▶ _Records for the task_:
┌──

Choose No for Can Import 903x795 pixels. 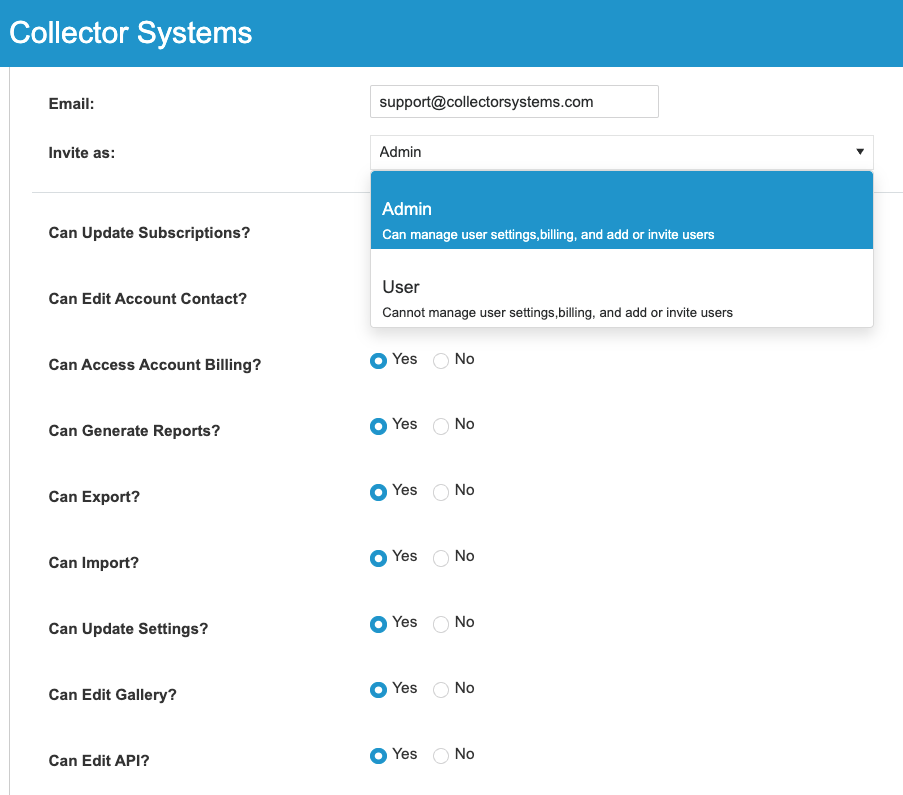(x=441, y=558)
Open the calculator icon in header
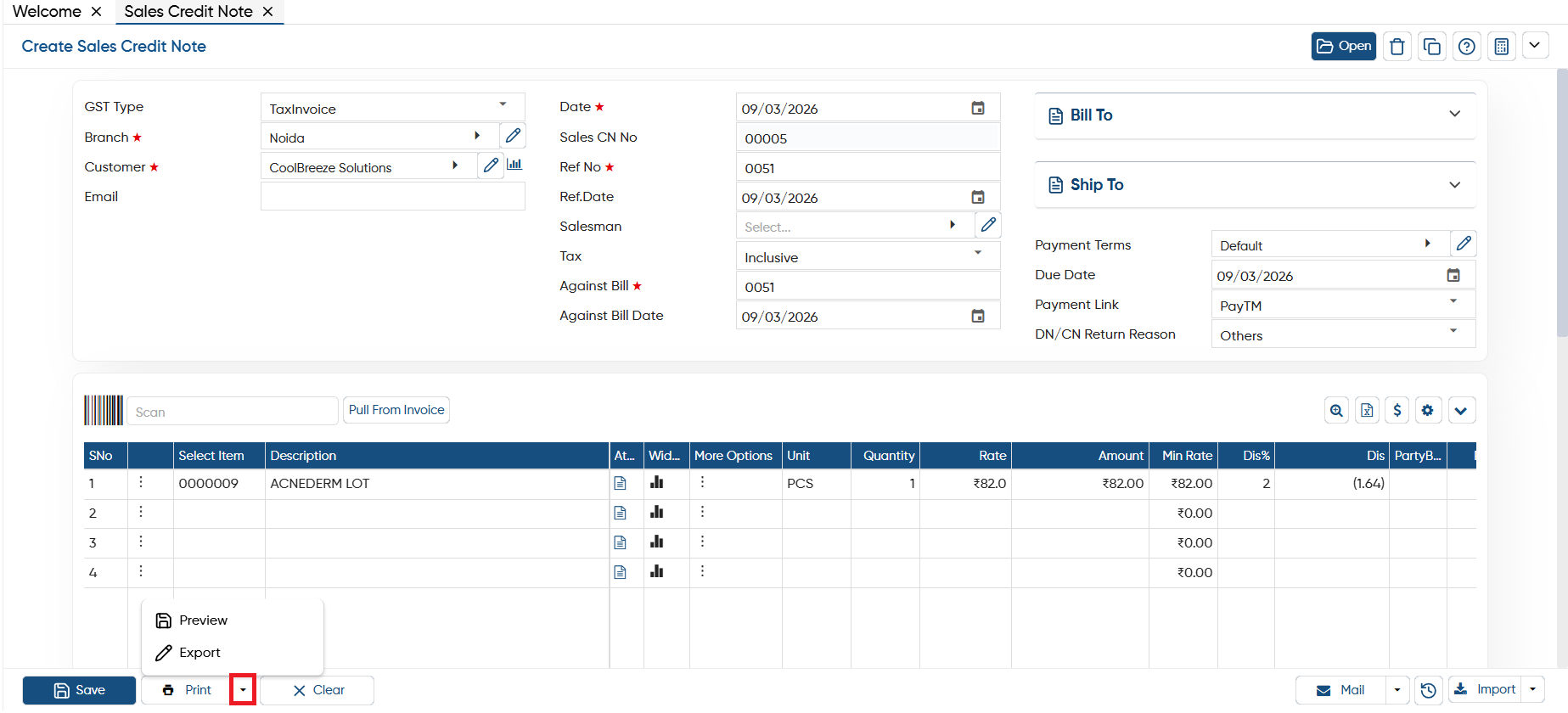 [1501, 47]
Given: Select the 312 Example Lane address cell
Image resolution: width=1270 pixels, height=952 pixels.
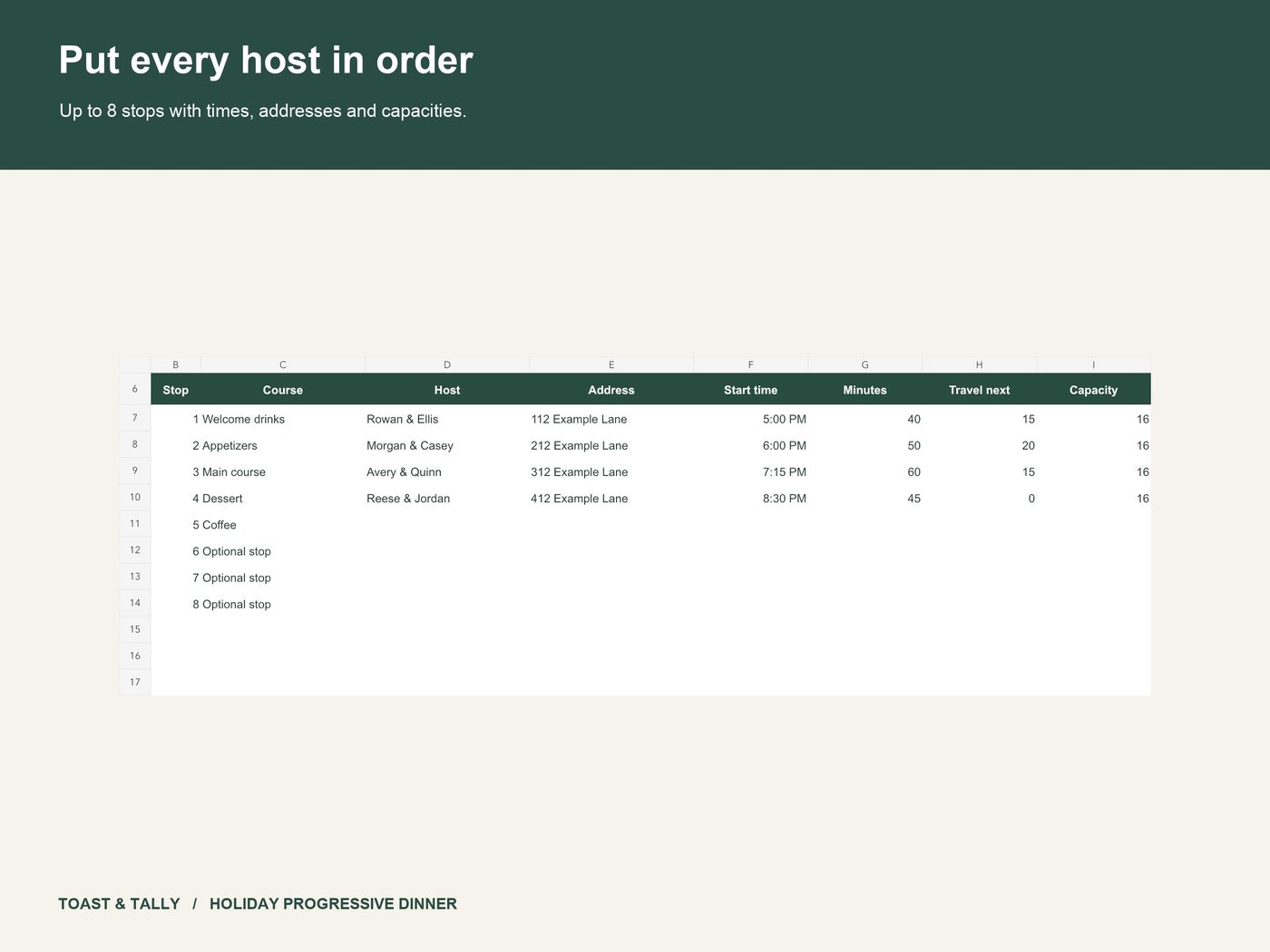Looking at the screenshot, I should tap(611, 471).
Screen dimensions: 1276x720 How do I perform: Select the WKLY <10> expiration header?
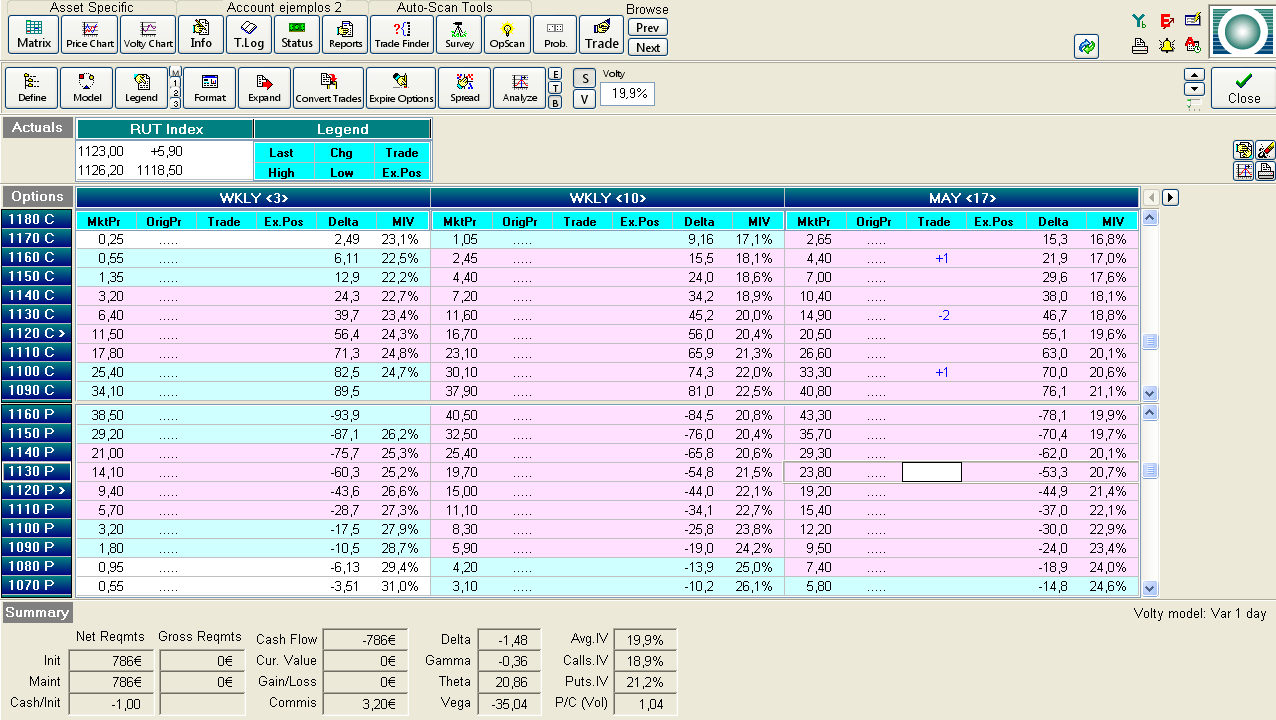[x=607, y=198]
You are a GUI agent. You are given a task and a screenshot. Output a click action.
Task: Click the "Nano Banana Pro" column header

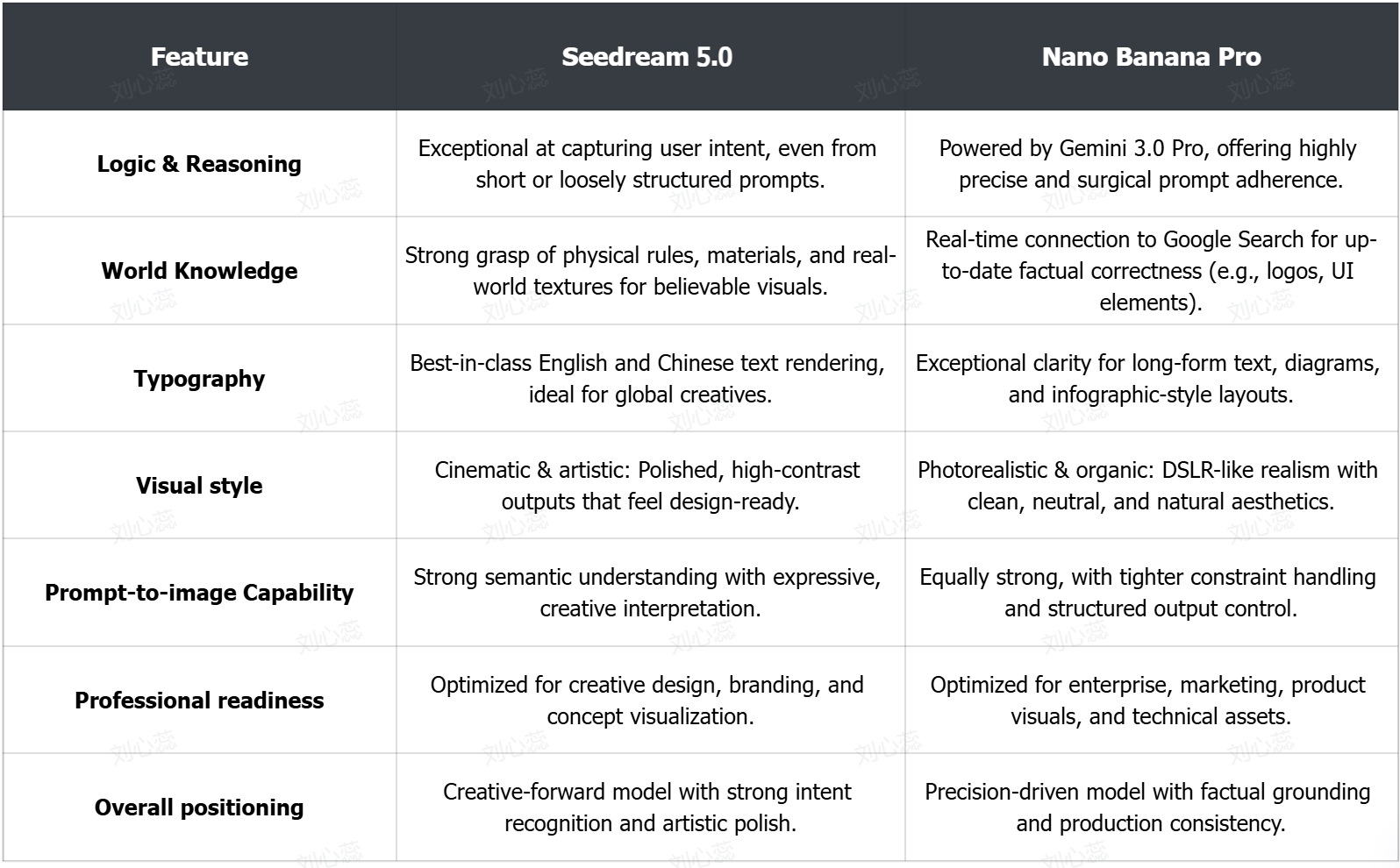tap(1151, 57)
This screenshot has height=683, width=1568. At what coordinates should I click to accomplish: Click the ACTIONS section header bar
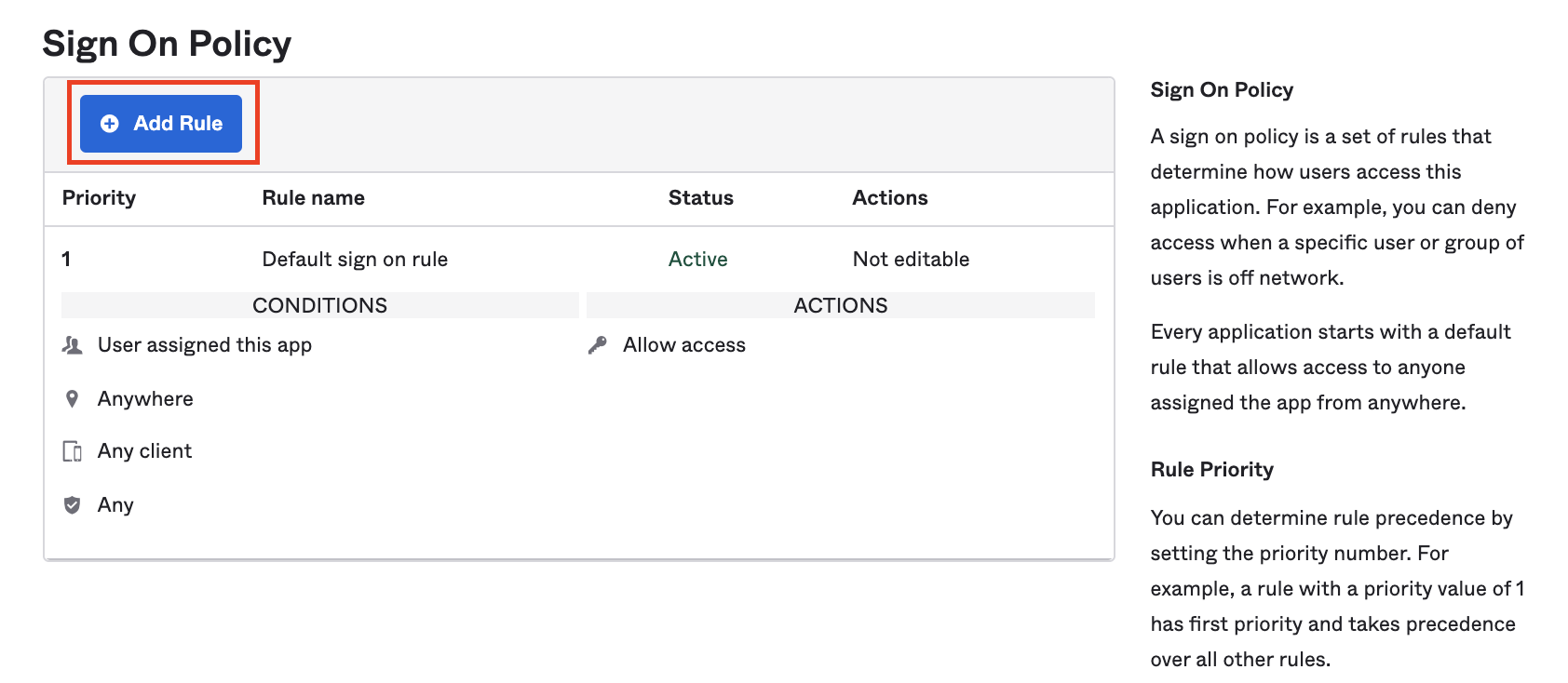pos(840,305)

└──

Reproduce nothing but the lines from the line containing "Task: Click the" through the last line of the data above, exactly as written and without pictures.

Task: Click the "Nano Banana Pro" column header

tap(1151, 57)
This screenshot has height=683, width=1568. At what coordinates should I click to accomplish: Click the ACTIONS section header bar
pos(840,305)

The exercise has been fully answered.